The event was, of course, the annual festival evensong and presentation of awards organised by our local branch of the choirpersons’ union, the Royal School of Church Music, held in recent years in Blackburn Cathedral. There is quite a lot of music to rehearse in a very short time (two 60-minute sessions) and much of it is unfamiliar to many of the singers, so it is always a severe test of the old sight-reading skills.  This year it was even more so: coming so soon after Advent and Christmas, the event, on Saturday 17 January, had given little time for preparatory rehearsals in the parishes and everybody was thrown in at the deep end, with a 74-page book of music to rehearse and perfect by 3:30pm.  It was a severe test for us peasants from the sticks, who are used to pootling our way through Sunday services, mostly singing jingles in unison, but this year we had some real experts singing with us, and some good stuff to get our teeth into besides.

 

Blackburn’s cathedral choir is - or should I say its choirs are - among the best in the land, even though there is no choir school to provide intensive musical education for its junior choristers.  All the more reason therefore to celebrate the accomplished musicianship of the boy and girl trebles of the cathedral choirs, and that of the children of the other choirs of excellence in the diocese, many of whom were there singing on the day.

 

Something that should be a cause for rejoicing for at least 50% of human beings is that girls are no longer locked out of the choir vestry lest they squeak or tease the boys or want to sing Amazing Grace all the time.  It is a revolution that has happened in my lifetime and I am glad I was there to see it.  I don’t know whether this experiment was ever tried, but it should have been, to counter the more ludicrous physiological arguments that the anti-female brigade (that included my dad) used to haul out:  take six nine or 10-year-old boys and girls in any proportion,  stick ’em behind a screen and have them sing Oh For the Wings of a Dove one at a time, in random order, then say which were the girls and which the boys.  I’m surprised it hasn’t been done on the telly. How, I suspect, would the mighty be fallen.  If a boy of 10 has the priceless opportunity to grasp and display the subtleties of Renaissance polyphony (Tallis and Byrd are routinely sung in our cathedrals) why were girls denied that opportunity for so long?
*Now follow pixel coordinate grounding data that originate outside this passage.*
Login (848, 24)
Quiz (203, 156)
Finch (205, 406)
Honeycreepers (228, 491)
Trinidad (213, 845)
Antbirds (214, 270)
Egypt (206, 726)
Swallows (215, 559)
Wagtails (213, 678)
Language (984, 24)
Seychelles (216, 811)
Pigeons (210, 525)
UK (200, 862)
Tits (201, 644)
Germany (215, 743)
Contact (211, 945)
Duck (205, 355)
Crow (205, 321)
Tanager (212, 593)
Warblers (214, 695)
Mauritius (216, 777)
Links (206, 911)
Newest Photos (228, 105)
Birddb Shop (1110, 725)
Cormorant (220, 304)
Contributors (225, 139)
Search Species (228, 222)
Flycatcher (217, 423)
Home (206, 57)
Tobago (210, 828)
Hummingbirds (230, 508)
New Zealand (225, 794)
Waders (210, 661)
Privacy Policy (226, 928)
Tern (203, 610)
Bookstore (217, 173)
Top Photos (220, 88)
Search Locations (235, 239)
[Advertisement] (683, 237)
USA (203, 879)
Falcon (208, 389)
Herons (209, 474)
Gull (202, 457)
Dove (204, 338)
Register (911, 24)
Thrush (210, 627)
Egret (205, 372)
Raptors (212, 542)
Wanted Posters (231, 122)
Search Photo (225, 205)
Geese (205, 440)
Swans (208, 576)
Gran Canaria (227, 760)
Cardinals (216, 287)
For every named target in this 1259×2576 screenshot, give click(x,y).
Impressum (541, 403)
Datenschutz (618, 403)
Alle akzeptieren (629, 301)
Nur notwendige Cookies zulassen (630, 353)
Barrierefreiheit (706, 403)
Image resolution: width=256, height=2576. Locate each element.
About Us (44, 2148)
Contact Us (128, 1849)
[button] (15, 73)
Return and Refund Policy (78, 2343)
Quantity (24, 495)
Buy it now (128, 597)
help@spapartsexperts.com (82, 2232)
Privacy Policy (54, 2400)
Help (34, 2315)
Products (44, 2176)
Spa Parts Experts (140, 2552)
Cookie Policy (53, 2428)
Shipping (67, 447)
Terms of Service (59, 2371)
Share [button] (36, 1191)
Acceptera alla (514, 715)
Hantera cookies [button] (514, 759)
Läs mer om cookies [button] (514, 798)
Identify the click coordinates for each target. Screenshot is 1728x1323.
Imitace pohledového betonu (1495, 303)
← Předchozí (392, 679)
Thin end of the wedge, perhaps?

 

Richard Tanner, the cathedral’s director of music (who was in charge on Saturday) was full of praise after the rehearsals.  He directs courses in the US, and he told us random assortment of choristers that what we had achieved in two hours would have taken a week on the other side of the pond.

 

And let him have the last word on what choristering is all about.

 

How do we sing the Lord's song in a strange land – the strange land of early twenty-first century society? We get as many people to sing it as possible because we see that in doing so we are advancing the mission and ministry of the church, a church which says to each and every person: your talents and gifts are precious. They are to be used for God's glory.